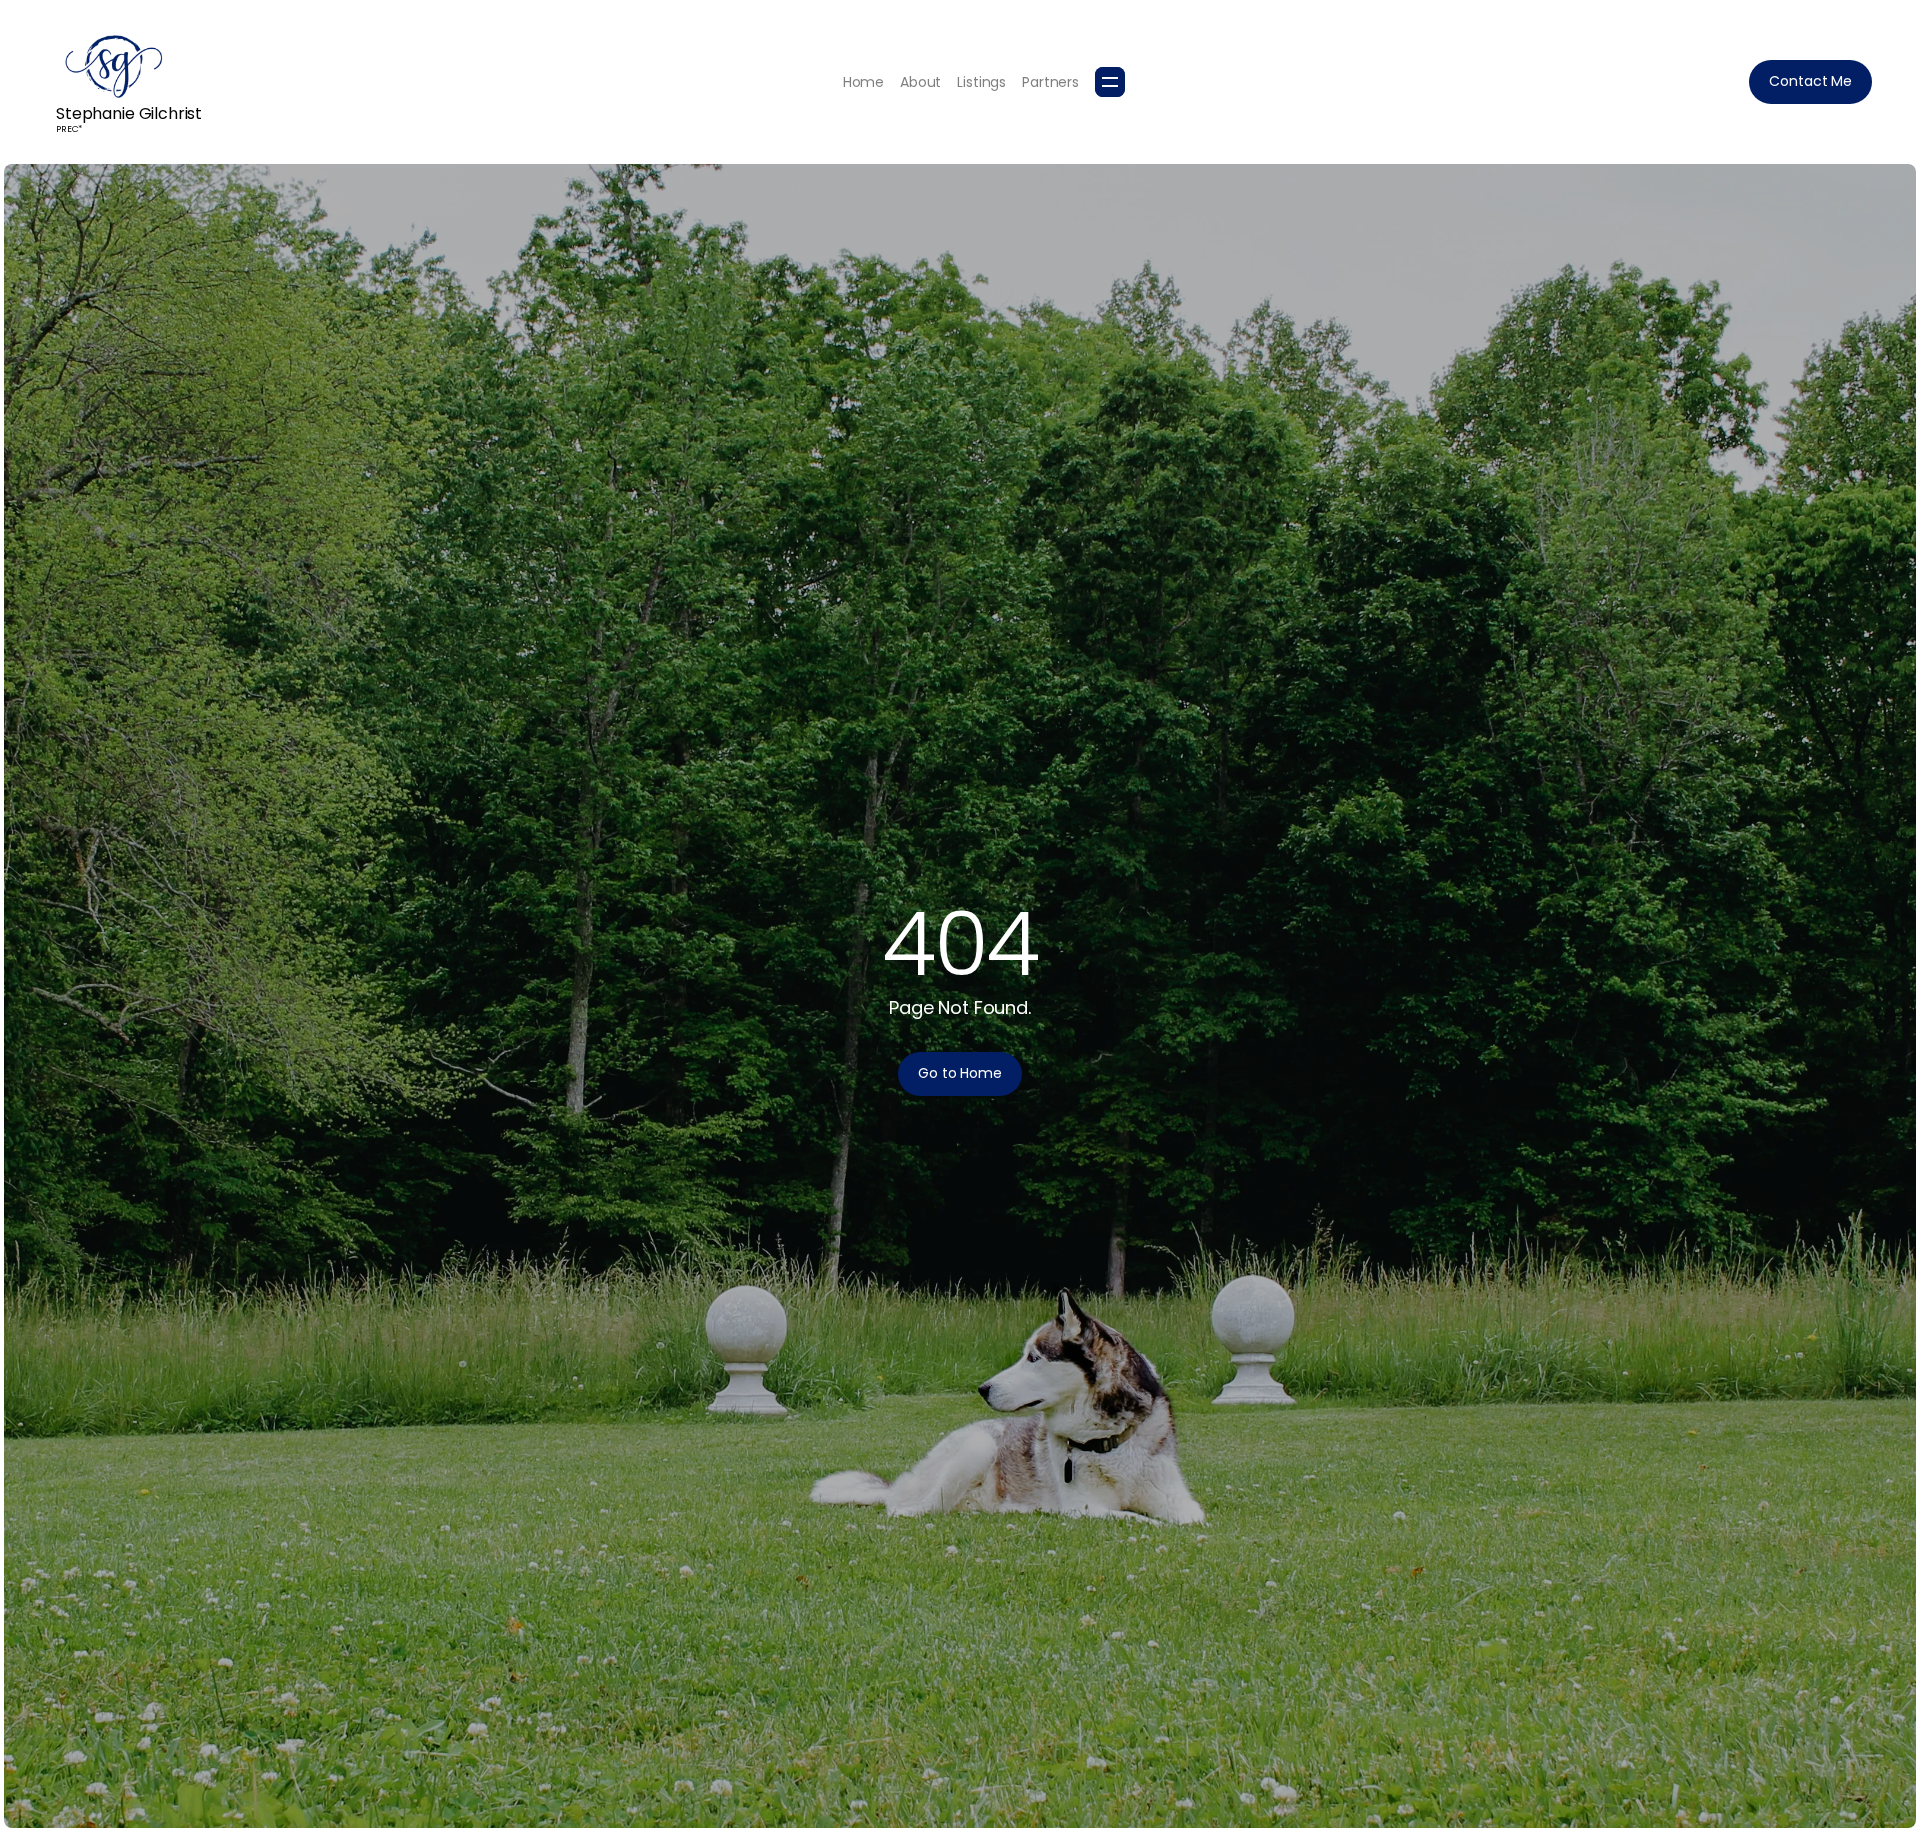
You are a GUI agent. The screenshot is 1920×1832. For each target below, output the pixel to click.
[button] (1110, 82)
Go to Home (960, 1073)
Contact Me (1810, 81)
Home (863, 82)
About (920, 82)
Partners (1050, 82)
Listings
┄┄┄┄┄┄
To do: Output, unchanged, only the lines from the one that holds "[button] (1110, 82)" through the last line of the material above.

Task answer:
[button] (1110, 82)
Go to Home (960, 1073)
Contact Me (1810, 81)
Home (863, 82)
About (920, 82)
Partners (1050, 82)
Listings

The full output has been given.